» **Stored dataset items**:

/---

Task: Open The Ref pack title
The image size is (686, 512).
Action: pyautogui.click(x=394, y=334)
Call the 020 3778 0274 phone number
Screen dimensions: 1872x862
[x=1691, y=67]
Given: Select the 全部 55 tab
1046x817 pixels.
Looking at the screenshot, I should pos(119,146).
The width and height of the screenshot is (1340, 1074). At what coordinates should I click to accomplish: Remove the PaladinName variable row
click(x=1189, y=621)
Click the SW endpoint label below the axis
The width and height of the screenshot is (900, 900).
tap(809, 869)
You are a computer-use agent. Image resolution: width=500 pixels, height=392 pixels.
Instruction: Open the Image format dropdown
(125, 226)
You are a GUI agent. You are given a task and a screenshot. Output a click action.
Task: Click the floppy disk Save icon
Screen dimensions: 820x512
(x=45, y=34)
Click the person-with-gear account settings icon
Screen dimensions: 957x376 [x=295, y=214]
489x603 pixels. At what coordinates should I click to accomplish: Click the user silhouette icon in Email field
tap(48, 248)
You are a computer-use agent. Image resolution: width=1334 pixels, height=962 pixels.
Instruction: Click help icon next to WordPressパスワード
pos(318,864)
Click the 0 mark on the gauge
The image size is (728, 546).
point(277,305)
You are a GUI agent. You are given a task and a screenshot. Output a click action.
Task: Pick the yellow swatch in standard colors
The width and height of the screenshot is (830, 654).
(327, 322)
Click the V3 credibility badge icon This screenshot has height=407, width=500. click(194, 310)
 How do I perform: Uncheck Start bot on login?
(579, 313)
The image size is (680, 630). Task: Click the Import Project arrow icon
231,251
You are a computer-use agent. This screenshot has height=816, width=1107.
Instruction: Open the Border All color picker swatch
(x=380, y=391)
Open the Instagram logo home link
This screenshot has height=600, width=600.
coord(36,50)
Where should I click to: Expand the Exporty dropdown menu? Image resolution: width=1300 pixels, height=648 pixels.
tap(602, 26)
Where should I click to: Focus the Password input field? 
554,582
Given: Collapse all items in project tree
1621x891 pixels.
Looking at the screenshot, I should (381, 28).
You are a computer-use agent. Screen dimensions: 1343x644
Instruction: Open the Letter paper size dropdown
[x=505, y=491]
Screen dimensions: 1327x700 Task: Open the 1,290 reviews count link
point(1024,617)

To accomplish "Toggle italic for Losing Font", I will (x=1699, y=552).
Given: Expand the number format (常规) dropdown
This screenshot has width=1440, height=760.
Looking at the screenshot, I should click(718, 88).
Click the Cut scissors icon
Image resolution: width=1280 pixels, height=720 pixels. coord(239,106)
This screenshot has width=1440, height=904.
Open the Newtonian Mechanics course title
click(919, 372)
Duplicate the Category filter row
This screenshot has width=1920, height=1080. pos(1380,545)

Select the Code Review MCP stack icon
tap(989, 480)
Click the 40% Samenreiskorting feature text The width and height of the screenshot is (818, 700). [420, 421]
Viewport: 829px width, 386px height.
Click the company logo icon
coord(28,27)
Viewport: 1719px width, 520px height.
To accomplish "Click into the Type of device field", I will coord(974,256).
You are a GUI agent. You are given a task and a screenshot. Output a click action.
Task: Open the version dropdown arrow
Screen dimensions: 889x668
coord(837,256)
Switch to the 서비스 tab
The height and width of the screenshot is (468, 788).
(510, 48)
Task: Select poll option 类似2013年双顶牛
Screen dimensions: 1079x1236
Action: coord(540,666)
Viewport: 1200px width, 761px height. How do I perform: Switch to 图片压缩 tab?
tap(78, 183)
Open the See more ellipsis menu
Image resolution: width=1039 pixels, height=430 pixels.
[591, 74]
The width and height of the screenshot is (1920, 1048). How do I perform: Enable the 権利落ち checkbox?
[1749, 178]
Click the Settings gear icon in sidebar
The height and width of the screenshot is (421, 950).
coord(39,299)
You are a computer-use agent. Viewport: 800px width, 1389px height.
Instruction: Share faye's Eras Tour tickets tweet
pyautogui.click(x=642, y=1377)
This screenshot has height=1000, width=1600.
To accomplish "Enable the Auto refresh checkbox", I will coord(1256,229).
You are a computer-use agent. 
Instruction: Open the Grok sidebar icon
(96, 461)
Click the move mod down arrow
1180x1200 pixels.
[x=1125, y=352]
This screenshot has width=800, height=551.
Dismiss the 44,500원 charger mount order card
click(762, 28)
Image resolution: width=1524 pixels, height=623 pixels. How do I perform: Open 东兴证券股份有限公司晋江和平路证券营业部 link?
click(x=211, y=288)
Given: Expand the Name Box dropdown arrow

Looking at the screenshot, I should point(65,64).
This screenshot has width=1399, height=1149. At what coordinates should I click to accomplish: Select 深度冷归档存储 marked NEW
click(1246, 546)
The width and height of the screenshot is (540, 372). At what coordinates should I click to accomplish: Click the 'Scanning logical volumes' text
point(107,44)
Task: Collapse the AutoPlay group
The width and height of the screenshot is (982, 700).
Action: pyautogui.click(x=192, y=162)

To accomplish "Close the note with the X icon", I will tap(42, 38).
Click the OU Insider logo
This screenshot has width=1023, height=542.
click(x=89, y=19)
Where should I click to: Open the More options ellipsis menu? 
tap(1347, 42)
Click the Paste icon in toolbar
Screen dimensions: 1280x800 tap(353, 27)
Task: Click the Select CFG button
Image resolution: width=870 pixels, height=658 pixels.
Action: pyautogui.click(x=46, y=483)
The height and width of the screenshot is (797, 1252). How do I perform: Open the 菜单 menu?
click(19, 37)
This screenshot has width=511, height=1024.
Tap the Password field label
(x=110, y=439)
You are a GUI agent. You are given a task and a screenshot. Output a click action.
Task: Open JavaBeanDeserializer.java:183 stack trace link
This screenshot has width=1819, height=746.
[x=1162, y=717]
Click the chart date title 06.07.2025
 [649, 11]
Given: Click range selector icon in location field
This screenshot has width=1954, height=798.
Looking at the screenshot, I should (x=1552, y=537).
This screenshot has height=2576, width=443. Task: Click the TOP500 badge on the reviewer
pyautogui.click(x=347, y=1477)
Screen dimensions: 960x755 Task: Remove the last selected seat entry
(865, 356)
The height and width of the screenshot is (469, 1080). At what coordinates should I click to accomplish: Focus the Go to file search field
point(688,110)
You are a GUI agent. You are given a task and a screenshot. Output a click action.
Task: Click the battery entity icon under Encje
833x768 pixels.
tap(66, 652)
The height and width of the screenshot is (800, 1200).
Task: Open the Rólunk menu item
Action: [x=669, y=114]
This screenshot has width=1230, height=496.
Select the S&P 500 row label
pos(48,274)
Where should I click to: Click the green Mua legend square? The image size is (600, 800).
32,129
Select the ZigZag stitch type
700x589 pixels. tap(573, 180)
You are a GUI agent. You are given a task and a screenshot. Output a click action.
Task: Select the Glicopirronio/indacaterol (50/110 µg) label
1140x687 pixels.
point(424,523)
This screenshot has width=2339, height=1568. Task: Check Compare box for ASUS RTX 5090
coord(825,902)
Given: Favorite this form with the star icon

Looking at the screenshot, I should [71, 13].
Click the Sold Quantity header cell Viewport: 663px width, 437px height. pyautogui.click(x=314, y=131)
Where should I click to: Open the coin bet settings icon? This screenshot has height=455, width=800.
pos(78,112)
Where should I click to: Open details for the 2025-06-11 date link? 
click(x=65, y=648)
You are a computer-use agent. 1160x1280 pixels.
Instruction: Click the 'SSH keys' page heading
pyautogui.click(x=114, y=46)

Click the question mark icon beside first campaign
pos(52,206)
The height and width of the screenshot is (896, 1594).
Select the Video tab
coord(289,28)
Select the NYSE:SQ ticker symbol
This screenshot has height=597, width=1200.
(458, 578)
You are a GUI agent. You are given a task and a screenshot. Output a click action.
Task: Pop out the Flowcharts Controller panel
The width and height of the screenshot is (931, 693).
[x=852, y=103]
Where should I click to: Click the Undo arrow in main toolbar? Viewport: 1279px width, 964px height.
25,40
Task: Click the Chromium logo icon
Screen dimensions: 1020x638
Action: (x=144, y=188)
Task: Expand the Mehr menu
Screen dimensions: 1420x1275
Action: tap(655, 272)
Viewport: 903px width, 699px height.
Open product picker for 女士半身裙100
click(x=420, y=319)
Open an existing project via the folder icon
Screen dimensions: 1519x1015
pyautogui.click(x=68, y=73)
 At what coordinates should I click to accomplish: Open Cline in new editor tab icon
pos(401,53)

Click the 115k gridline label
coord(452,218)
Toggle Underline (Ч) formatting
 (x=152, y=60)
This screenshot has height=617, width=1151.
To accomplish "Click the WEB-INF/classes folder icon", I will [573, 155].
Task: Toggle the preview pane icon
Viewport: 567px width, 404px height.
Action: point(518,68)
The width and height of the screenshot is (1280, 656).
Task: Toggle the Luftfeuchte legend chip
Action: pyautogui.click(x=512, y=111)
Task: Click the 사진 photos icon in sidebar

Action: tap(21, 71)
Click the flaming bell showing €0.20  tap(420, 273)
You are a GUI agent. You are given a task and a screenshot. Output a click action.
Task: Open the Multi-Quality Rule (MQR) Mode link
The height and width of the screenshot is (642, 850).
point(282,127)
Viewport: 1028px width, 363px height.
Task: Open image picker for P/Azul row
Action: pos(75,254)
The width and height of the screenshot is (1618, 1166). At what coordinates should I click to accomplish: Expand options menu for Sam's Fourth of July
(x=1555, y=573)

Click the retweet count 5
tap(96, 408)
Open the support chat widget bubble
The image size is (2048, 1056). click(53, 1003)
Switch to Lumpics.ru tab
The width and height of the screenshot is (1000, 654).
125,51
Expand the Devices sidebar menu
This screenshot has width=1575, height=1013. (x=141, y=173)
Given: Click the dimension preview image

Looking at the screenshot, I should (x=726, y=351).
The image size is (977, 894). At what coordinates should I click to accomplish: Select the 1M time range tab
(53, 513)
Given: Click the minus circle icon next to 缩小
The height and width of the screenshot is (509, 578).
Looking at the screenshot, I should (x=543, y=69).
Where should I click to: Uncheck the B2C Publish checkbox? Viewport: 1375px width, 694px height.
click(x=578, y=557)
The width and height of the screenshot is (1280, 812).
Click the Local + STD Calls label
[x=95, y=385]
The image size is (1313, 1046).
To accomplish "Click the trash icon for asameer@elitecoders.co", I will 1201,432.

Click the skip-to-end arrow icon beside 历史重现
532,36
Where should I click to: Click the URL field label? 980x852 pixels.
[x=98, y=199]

\---

» **Directions for this task**:
Go through the lines above. Select every one that has the string "Collapse".

» **Answer space**:
Given: Collapse all items in project tree
Task: Collapse the AutoPlay group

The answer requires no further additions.